We have even returned to a place where the primary narrative from our opponents is that LGBTQ people are child molesters, or “groomers” in today’s parlance. That was the central theme of Anita Bryant’s successful 1977 “Save Our Children” campaign to repeal Miami-Dade County’s sexual orientation non-discrimination ordinance. Many of us thought that America had moved beyond thinking of LGBTQ people as child molesters, but Texas’ governor has declared that parents who follow doctor’s advice to provide necessary health care for their trans kids are child abusers, and Florida has restricted discussion of the existence of gay or trans people in schools to prevent the supposed recruitment of kids to be LGBTQ. We are going backwards on LGBTQ acceptance and understanding, not forwards. This did not start with the Dobbs draft.
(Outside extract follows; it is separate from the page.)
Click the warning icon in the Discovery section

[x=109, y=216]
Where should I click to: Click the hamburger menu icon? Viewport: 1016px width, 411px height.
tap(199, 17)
Second, the Dobbs draft does represent a new front in the ongoing anti-LGBTQ war, and its impact (if this draft becomes the court’s decision) would be immediate. That’s because the restrictions on abortion that the Dobbs draft would authorize are a direct attack on LGBTQ people, who need access to abortion health care just like many cisgender and heterosexual people do. In the wake of a Dobbs decision that follows the draft, many states will ban abortion outright or start enforcing bans that are already on the books, and that will cause intense suffering for many people, including many LGBTQ people. The Dobbs draft is terrible news for everyone in America who can get pregnant, and for everyone who loves them and values ​​their independence and autonomy. This is our fight now.

But what’s scary about the Dobbs draft is not just what it does directly, but also what it previews as the next steps the court may take in the future. To be sure, the draft opinion says specifically that its holding is limited to what it calls the unique context of abortion, and it declares that the ruling does not undermine other fundamental rights cases, including both Lawrence (the right to form intimate relationships) and Obergefell (the freedom to marry for same-sex couples). But it’s hard to take much comfort in that statement.

If and when the legal challenges to Obergefell and Lawrence come, we will cite those lines in Dobbs and our side will win in the lower federal courts. But when and if the issues get to this Supreme Court, I fear that the calming statements in the Dobbs draft will make little difference.

If the Supreme Court approaches the Obergefell question or the Lawrence question the same way it approaches the abortion question in the Dobbs draft, both of those rights are in danger. In the Dobbs draft, SCOTUS focused on whether there was a history of protecting the right to abortion in America, and refused to frame the right more broadly, as a right of personal autonomy and of control over one’s own body. That narrow framing led to the overruling of Roe.

If the court asks the same crabbed question in the context of marriage equality or the right to form intimate relationships – is there a long history and tradition of protecting specifically the right of same-sex couples to marry or of the right of same-sex couples to be intimate – the extreme conservative majority on this court could easily answer that question “no.” Never mind that the Supreme Court itself said in Lawrence and in Obergefell that that framing of the right was too narrow; choosing to narrow the scope of a long-established right is precisely what the Dobbs draft does. It’s why I’m very concerned about what this draft opinion could mean for the freedom to marry and the right to form intimate relationships.

So let’s put the Dobbs draft in perspective – it represents a new and profoundly disturbing front in the current attack on LGBTQ people in America, but it’s just one aspect of a war that is already well underway. That’s not an effort to downplay the significance of this draft opinion for LGBTQ people, it just means we all need to wake up to the fact that we are already deep in the fight for our lives.